So which companies are today’s paragons of modern business practices? The ones most frequently cited in studies and articles highlighting excellent customer service, innovative approaches to design and product development, and for creating and sustaining rich, engaged, and enlightened environments where employees are valued and recognized for their contributions to organizational success?
Which companies make the headlines, have authors penning books about their strategies and leaders, and are the most sought after by national and regional Human Resources conferences for appearances and seminars? All of us in the HR, recruiting, and talent management game want to learn all we can about these superstar companies, in hopes that we might be able to pick up a strategy we can implement here or an approach to management or leadership there, in hopes some of their mojo will be be transferable to our organizations.But we also know that despite careful study, examination of best practices, and dedicated worship at the church of these famous and almost iconic brands, that often what they do to succeed and prosper might not work for us. Regardless of all the information and reporting available for us to review, we know that we can’t simply adopt a couple of programs or policies and suddenly transform our company into the next Zappos, Apple, Waffle House, or Facebook. It just doesn’t come that easy.

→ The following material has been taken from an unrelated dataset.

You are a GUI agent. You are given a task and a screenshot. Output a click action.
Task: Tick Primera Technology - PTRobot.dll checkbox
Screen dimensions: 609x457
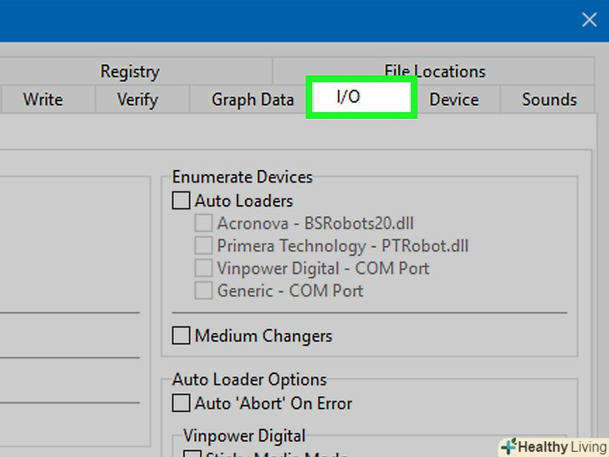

Wait a second – did that last bit just mention Waffle House? In the same sentence with Apple and Zappos? Well, it turns out our friends at the Waffle House probably deserve to be thought of in such lofty company. Why? Well, it isn’t (completely) for the waffles and biscuits. It’s for the remarkable planning, strategy, execution, and dedication to customer service the chain exhibits in times of natural disaster. When a hurricane or a tornado strikes, the Waffle House springs into action. From a recent piece in the Wall Street Journal titled ‘How To Measure a Storm’s Fury One Breakfast at a Time’ –
“When a hurricane makes landfall, the head of the Federal Emergency Management Agency relies on a couple of metrics to assess its destructive power. First, there is the well-known Saffir-Simpson Wind Scale. Then there is what he calls the “Waffle House Index.” Green means the restaurant is serving a full menu, a signal that damage in an area is limited and the lights are on. Yellow means a limited menu, indicating power from a generator, at best, and low food supplies. Red means the restaurant is closed, a sign of severe damage in the area or unsafe conditions.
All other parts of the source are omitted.